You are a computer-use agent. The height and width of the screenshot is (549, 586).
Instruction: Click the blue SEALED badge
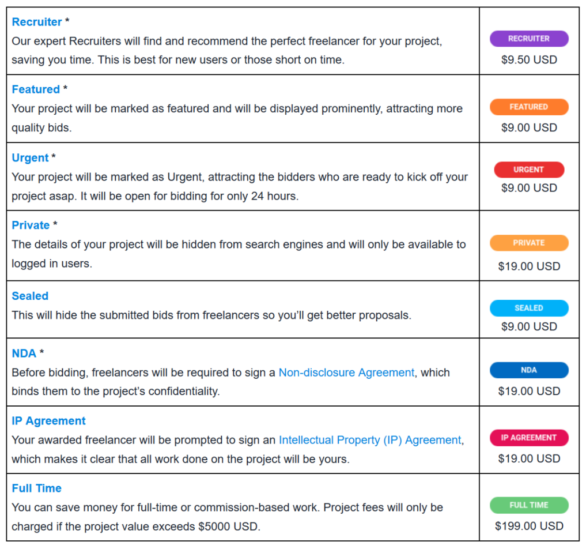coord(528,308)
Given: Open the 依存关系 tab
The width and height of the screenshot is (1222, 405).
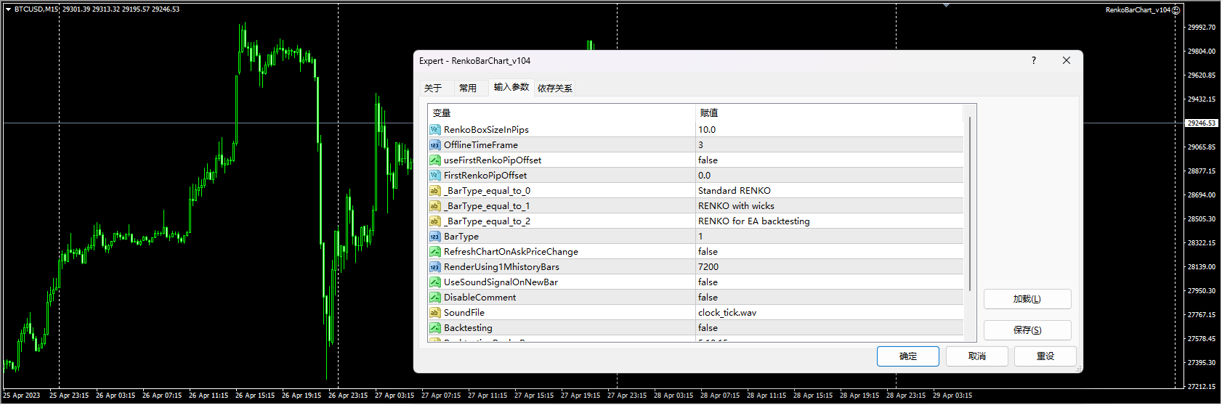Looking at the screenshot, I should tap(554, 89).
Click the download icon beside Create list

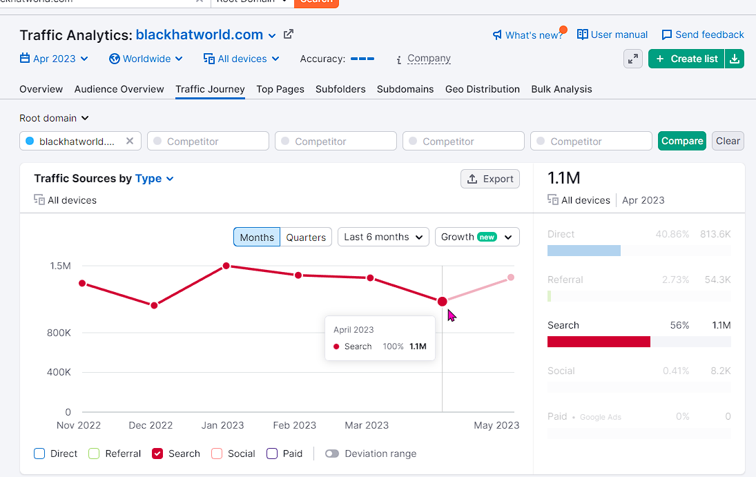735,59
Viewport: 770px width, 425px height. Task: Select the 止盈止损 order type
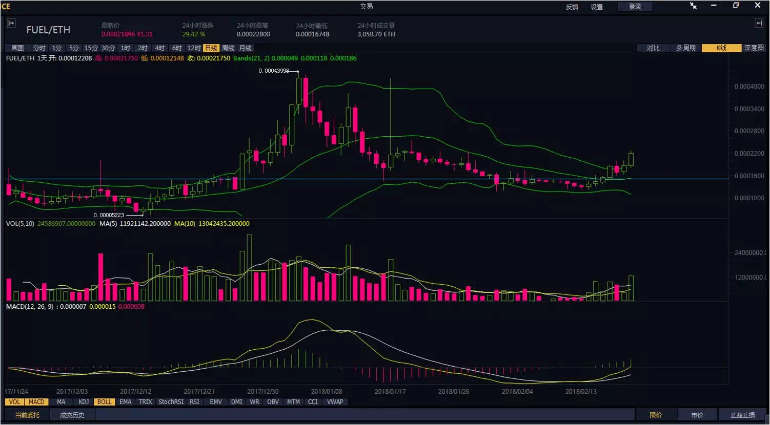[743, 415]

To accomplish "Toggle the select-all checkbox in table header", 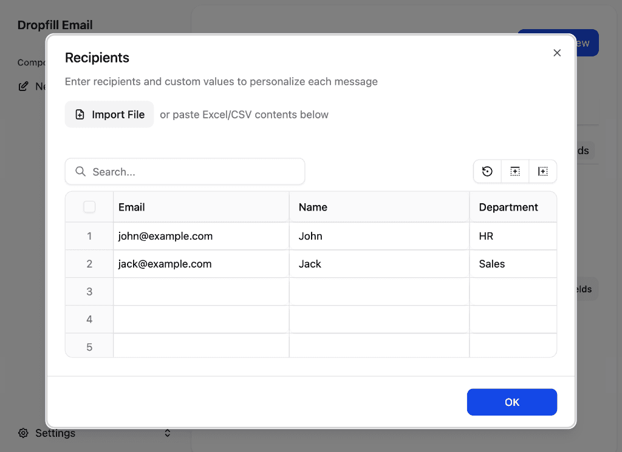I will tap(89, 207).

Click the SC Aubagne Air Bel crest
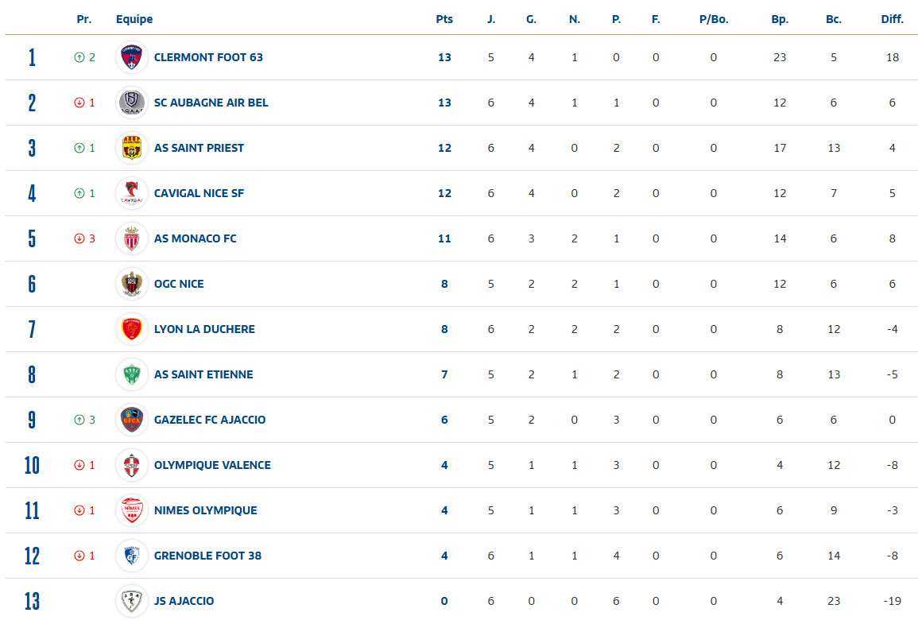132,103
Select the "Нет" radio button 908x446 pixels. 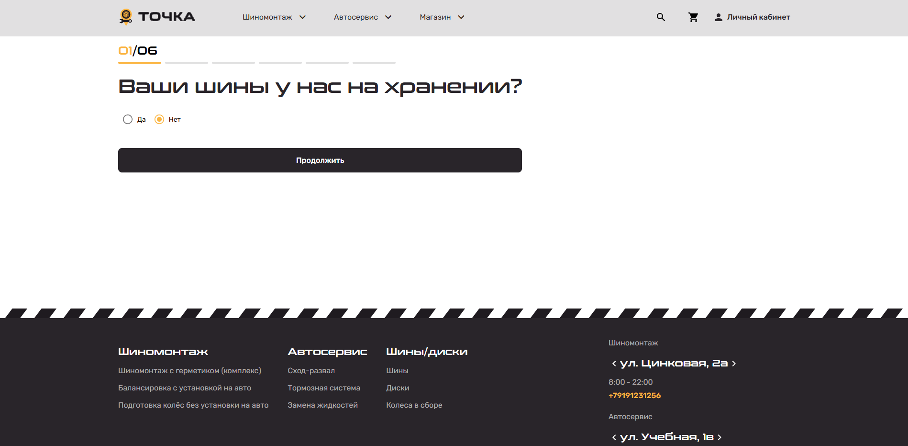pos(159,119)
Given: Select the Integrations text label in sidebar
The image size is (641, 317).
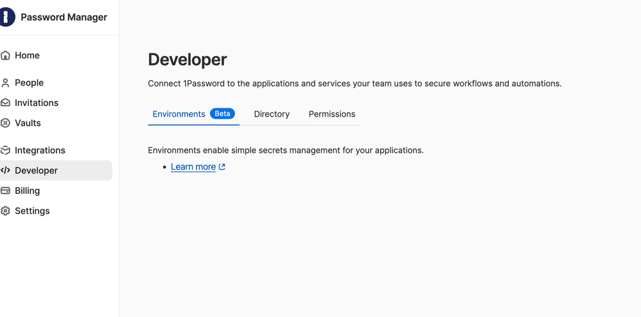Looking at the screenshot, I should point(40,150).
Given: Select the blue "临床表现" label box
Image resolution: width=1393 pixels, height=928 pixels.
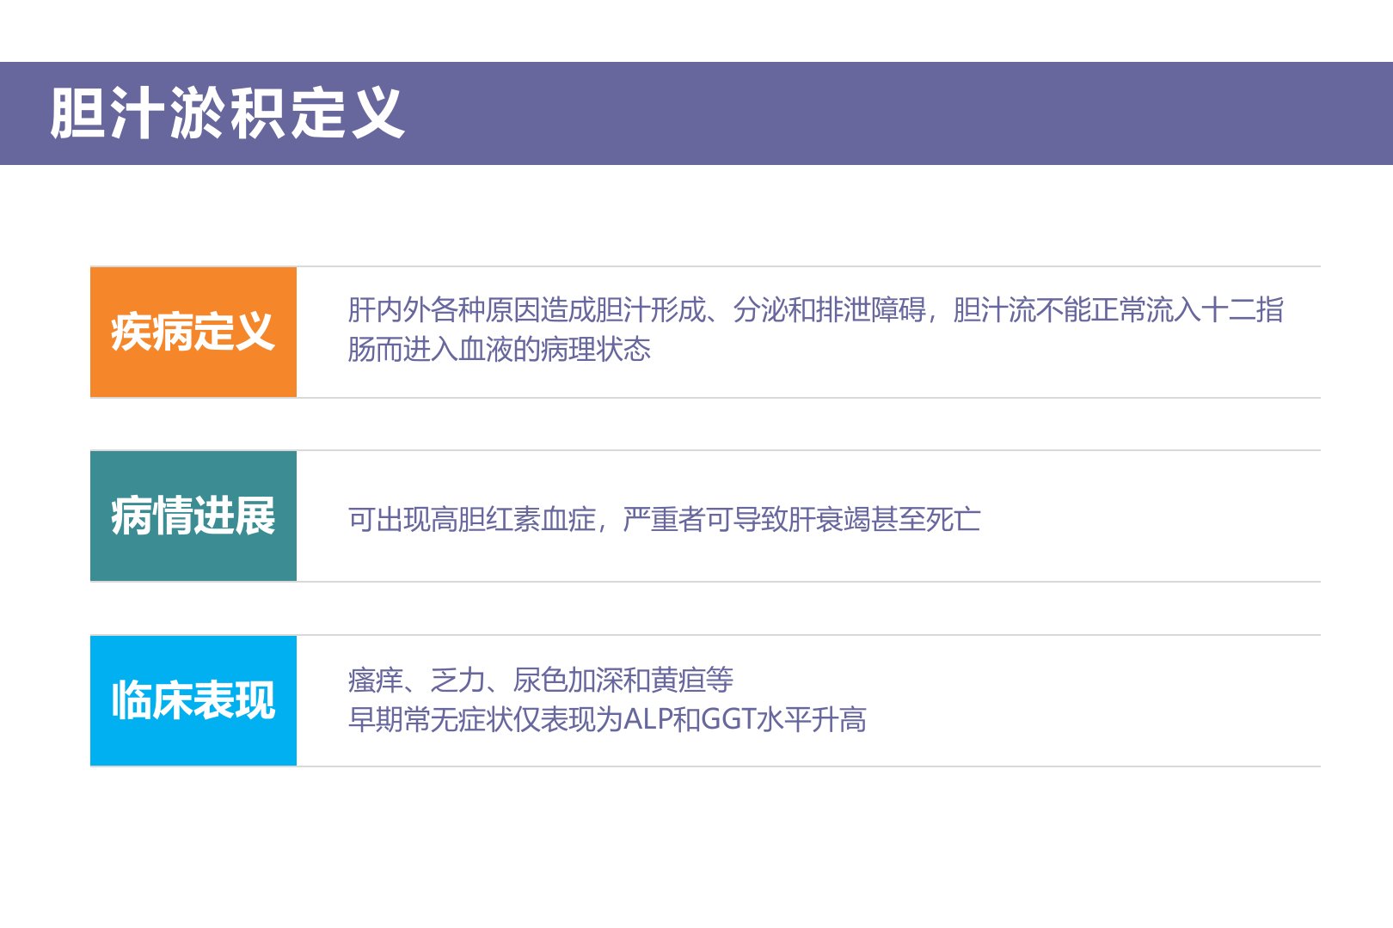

++++++++++

§ **What you should do**:
Pull out every line holding "Given" from the records above, and copy it.

§ **Finished task**:
Given: Open the 依存关系 tab
Given: Select the Integrations text label in sidebar
Given: Select the blue "临床表现" label box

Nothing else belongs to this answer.